DPDK multicast loopback to source port (blocking it)

Hi,

I am using DPDK 16.11 with Mellanox 4.0-1.5.2.0 kernel drivers w/ linux 3.4 kernel (also tried 4.4 kernel)

in a VM running on QEMU/KVM w/ PCI passthru.

ConnectX-3 Pro EN

Firmware: 2.40.5000

Board ID: MT_1060111023

ConnectX-4 EN

Firmware: 12.18.2000

Board ID: MT_2150110033

I have both the ConnectX-3 and ConnectX-4 DPDK drivers working but one major issue for our software is that

multicast traffic is getting looped back to the same port that sends the packets.

The ConnectX-3 (mlx4) driver seems to have issues when traffic is sent from a SR-IOV VF.

Multicast traffic from the PF interface does not have any issues.

The ConnectX-4 (mlx5) driver PF and VF seems to have issues when sending multicast traffic from secondary processes.

I have seen the issue also happen with multiple tx queues in the primary process, but it is not easy to reproduce this issue

with only a primary process.

The ConnectX-3 issue is mentioned in the Mellanox DPDK release notes, but there is no issue mentioned for ConnectX-4.

Is there any way to prevent this from happening?

If we have to filter packets in software this will be a performance hit.

I tried modifying the dpdk/kernel driver code for the ConnectX-3 to enable the block IBV multicast loopback option,

but it wasn’t working reliably. It stopped working when I reboot the VMs sometimes.

The ConnectX-4 doesn’t seem to have an explicit options to block multicast loopback traffic,

so it is not clear why secondary processes are having issues.

Thanks,

Charles

Hello Charles,

Could you clarify additional details of the issue, please?
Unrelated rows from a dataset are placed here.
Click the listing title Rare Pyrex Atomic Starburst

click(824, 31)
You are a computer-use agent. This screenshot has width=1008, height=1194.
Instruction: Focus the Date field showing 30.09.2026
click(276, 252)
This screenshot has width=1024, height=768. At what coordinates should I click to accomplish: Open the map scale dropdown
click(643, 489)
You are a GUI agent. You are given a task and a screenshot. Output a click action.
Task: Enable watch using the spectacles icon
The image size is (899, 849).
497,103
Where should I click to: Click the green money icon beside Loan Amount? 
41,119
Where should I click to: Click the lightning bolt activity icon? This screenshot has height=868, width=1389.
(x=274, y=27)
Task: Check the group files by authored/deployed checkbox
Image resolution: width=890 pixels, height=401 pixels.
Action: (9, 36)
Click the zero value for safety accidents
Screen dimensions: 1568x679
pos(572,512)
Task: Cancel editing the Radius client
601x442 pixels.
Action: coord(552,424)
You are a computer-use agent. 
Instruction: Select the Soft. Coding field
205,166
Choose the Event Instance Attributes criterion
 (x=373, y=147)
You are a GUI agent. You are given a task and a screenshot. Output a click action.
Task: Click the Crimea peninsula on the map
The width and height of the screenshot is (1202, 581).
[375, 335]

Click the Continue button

What are the secondary and primary processes? Is it two processes over the PF/VF or it is one on PF and the second on VF?

What is the application flow?

What kind of multicast address?

What is the way to reproduce the issue?

Is it happens on 32-bit/64-bit or just 64-bit only?

Does the issue happens with the latest 4.0-2 version of MOFED and DPDK 16.11.2_3 and latest 16.19.1200 firmware?

The primary/secondary processes use the same interface.

Secondary process(es) are used for transmit. The primary process is used for transmit and receive.

The issue is reproducible with any multicast/broadcast mac address.

The issue happens w/ both 32-bit and 64-bit applications.

We are using ConnectX-3 and ConnectX-4 latest firmware 2.40.5030, 12_18_2000 as recommended in Mellanox DPDK release notes.

We don’t have a ConnectX-5 (16.19.1200).

We are currently still using 4.0-1.5.2.0 kernel drivers as mentioned in original post which were latest drivers at the time 3/16.

It looks like 4.0-2 was only just released at end of march and hasn’t even been pushed to your github repo yet.

I have attached a sample app which reproduces issue with broadcast MAC FF:FF:FF:FF:FF:FF.

Launch two instances of the application to reproduce the issue.

The first instance is launched as primary and sends a packet and then continuously reads the rx ring.

./build/app/mlx-mcast-test --proc-type primary -c 0x1

The second process is launched as secondary and sends a packet and exits.

./build/app/mlx-mcast-test --proc-type secondary -c 0x2

All packets which are transmitted and received are printed out.

The multicast issue can be observed when the secondary process sends a packet and the primary process receives it.